A second outcome to this is the discovery that one still can be accepted, cherished and valued even when one is not perfect – and again that is a two-way street.  As she brings him to the Cross and the Resurrection, the child learns that reaching out in forgiveness is the result of love and that love has little to do with perfectionism.  Love is not won by being perfect, but rather it has much more to do with enjoyment and delight in another person – because one has chosen to treasure the other no matter what happens, no matter what failures, no matter how painful things may be, just as God has so loved a humanity that is far, far from perfect.  This unbreakable commitment of love that the mother has reflects God’s own love toward us in the words of St Paul:

For I am persuaded that neither death nor life, nor angels nor principalities nor powers, nor things present nor things to come, nor height nor depth, nor any other created thing, shall be able to separate us from the love of God which is in Christ Jesus our Lord.   [Romans 8:38-39]

Although not focused on perfection, still the child looks for the difference that this love makes: a different purpose for the day, a different motivation in control of life as opposed to the world’s attitudes that surround him.  He seeks hope in the midst of a sea of fear, uncertainty, and sometimes despair that can be much too frequent in life.  He watches the journey that his mother is already walking, and seeing her faith working in her life, he has a chance to realize the anchor which he has in God’s love which is being poured upon him through the Holy Spirit’s activity in the mother.
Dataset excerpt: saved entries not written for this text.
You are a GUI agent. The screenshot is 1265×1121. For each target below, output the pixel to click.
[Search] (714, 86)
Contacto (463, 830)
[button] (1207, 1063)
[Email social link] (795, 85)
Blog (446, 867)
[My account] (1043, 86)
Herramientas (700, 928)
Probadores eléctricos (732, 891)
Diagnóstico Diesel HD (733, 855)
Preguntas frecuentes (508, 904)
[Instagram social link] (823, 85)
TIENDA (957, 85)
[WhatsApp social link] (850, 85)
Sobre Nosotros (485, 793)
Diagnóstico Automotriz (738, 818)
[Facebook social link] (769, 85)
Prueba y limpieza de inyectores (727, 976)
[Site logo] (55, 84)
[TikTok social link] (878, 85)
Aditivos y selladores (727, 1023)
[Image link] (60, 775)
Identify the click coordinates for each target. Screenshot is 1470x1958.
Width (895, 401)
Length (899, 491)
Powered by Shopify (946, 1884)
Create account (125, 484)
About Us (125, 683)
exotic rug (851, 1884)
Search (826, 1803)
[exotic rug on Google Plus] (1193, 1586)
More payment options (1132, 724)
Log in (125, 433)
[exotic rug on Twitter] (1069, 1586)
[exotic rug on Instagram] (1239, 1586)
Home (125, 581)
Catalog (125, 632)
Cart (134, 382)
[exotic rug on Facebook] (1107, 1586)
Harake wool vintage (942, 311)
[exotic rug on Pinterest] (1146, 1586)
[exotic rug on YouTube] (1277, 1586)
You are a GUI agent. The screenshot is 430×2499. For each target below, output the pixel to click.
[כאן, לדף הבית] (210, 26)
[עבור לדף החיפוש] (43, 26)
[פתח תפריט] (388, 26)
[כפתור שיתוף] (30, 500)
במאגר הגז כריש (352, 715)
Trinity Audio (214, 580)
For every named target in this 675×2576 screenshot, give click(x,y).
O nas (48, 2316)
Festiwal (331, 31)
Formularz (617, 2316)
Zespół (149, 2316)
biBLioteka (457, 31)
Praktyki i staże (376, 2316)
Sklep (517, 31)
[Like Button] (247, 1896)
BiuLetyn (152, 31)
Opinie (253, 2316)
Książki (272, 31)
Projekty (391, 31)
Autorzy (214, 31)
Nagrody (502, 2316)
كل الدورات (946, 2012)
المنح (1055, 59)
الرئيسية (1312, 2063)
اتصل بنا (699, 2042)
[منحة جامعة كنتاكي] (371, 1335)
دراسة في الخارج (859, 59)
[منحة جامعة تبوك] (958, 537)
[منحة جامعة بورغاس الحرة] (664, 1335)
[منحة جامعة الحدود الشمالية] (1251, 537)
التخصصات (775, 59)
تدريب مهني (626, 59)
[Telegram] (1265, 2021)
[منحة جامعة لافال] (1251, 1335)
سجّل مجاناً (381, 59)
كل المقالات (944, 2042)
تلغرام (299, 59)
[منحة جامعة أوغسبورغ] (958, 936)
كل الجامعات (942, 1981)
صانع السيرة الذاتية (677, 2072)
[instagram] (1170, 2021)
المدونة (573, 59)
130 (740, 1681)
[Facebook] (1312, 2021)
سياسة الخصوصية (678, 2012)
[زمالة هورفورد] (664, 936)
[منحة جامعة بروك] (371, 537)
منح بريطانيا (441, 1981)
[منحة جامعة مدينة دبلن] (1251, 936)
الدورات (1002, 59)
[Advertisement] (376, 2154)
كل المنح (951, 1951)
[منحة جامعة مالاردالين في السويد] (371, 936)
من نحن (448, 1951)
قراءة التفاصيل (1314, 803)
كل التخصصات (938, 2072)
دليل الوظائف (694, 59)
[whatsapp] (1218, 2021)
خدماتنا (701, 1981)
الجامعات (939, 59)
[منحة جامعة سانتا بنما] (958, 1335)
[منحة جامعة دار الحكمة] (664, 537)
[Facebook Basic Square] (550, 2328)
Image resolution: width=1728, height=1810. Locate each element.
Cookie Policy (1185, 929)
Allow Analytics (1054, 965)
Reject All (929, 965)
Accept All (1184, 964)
The godly mother is God’s representative with a witness in which the Holy Spirit is profoundly involved, in Whom there is power.  He affects her life, her actions, her attitudes, her thinking, her values; He shapes her recreation, her marriage, her businesses of the day; He touches the words she speaks to the people around her, whether it be a simple “Good Morning,” or as she reaches out to care about them and their lives.  She is as much a manifestation of her Lord’s presence as were the disciples who had been sent out to be Body of Christ in front of the world; and the child watches, looking for “the reason for the hope that lies within” her [I Peter 3:15].

In the midst of all of this high privilege that the mother has, sometimes what may be forgotten is that every godly mother is also a child.  In Baptism, God has reached down to make her His child, giving to her that extraordinary relationship that she shares with her own child.  Long before she is able to show these qualities to her child, she herself is surrounded by God’s love, mercy, grace, forgiveness and hope.  God has used others to touch her life in these ways, the same as she touches her child’s life.  She also has the experienced the security and comfort of running to her Father with her bruises, her triumphs, her excitements and all the rest that makes up her life, the same as now the child eagerly comes to share his life with her.

Sometimes it may seem that her efforts are so small compared to the greatness of God, but isn’t that just how a child might feel?  Yet as she sweeps the child into her arms and admires the work and the effort he has done, so also her Heavenly Father sweeps her into His arms in the shared joy of how she has reflected Him to her child.  After all, the more she experiences her bond with God, the better equipped she has become to echo this and between she and her child, to discover together the depth of the goodness of God

It is indeed amazing when we stop to realize just how amazing it is to have the privilege of being the way by which another gets to experience what God is about, a demonstration that puts meaning into the words.  What a fantastic honor that God has indeed given to humans, especially to godly mothers.